According to the newspaper, correspondents for The New York Times got one of the first inside views of life under lockdown in Kashmir and found a population that felt besieged, confused, frightened and furious by the seismic events of this week.

“People who ventured out said they had to beg officers to cross a landscape of sandbags, battered trucks and soldiers staring at them through metal face masks. Several residents said they had been beaten up by security forces for simply trying to buy necessities like milk.”

“On Friday afternoon, witnesses said tens of thousands of peaceful demonstrators were moving through the streets of Srinagar, chanting freedom slogans and waving Kashmiri flags, when Indian forces opened fire.”

“The huge crowd panicked and scattered.

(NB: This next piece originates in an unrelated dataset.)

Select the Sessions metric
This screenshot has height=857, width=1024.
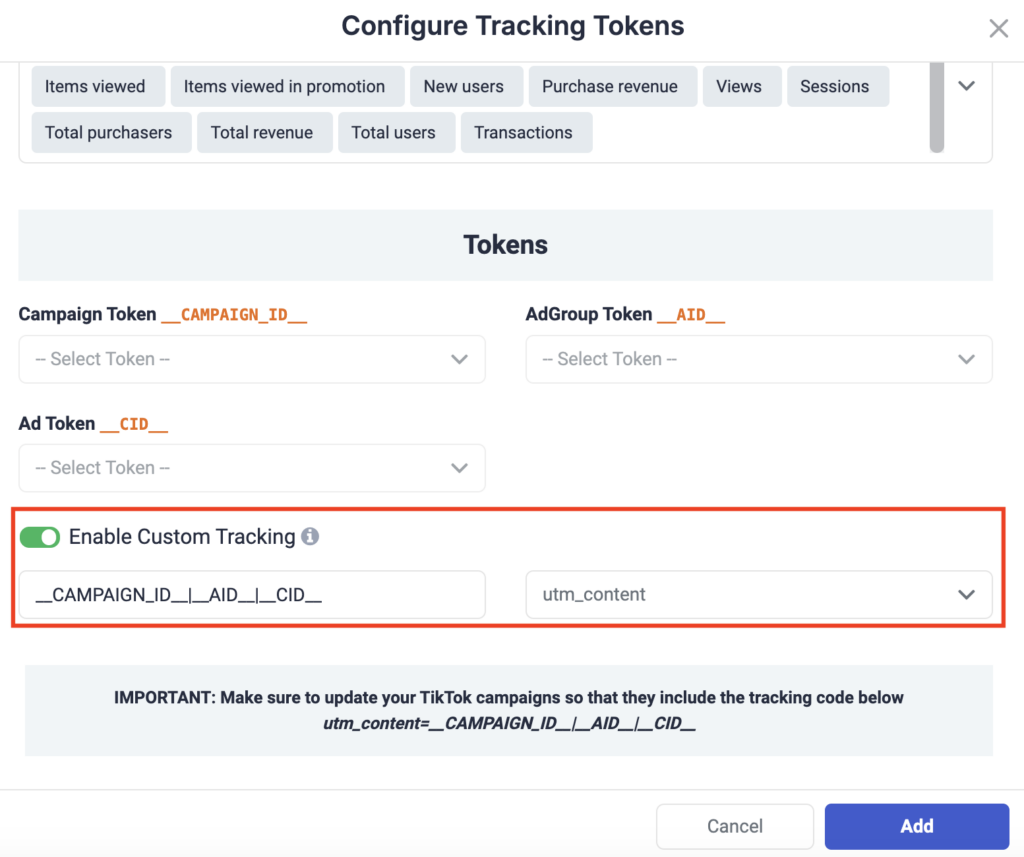tap(838, 86)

Sustained bursts of automatic weapon fire could be heard in videos filmed during the protest, and at least seven people were wounded, hospital officials said, some sprayed by buckshot in the eyes.”

A 14-year-old girl namely Afshana Farooq was nearly trampled in the stampede.

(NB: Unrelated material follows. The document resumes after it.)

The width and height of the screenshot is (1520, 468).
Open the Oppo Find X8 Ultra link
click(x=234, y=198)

“We were just marching peacefully after prayers,” said her father, Farooq Ahmed, standing over her as she lay shaking in a Srinagar hospital bed. “Then they started shooting at us.”

Many Kashmiris see India as an oppressive and foreign ruler. They resent all the changes over the years that have diluted what was supposed to be an autonomous arrangement for Kashmir, settled in 1947, when the region’s maharajah agreed to join India with guarantees of some self-rule.

No one disputes that Kashmir needed change. Tens of thousands of people have been killed here and the economy lies in ruins.

Officials in New Delhi circulated photos on Saturday that showed open fruit markets and crowded streets, saying the valley was returning to normal. But security personnel in Kashmir said large protests kept erupting, including on Saturday.

“At any point day or night,” said Ravi Kant, a soldier based in the town of Baramulla, “whenever they get a chance, mobs of a dozen, two dozen, even more, sometimes with a lot of women, come out, pelt stones at us and run away.”

“People are so angry,” he added. “They are unrelenting and not scared.”

The report further adds that tens of thousands of troops from the Indian Army, the Central Reserve Police Force (a paramilitary unit) and the Kashmiri State police have been deployed in just about every corner of the valley. In some villages, even remote ones, a soldier was posted outside the gate of each family’s home.

“The difficulties of negotiating such a tight security cordon are compounding the stress. Shamima Bano, a middle-aged mother, broke into tears the instant she heard her son’s voice over the phone.”

“Are you alive?” she cried.

“For hours, she had waited in a line of 400 people to use the one phone that the authorities opened, at a government office in her neighborhood. Her college-age son was in the Indian city of Mumbai, about to go into surgery, she said.”

“The lockdown’s effects are visible everywhere. Schools have been closed. Parks are deserted. Baby food is running out.

In many areas, residents needed to produce a curfew pass to leave their homes, even for medical emergencies.”

At the Lala Ded hospital, sick people had traveled more than a day to get here, only to find a skeleton crew. Many doctors couldn’t get to work. Many patients were curled up on the floor.

“It’s a living hell here,” said Jamila, a doctor who goes by one name.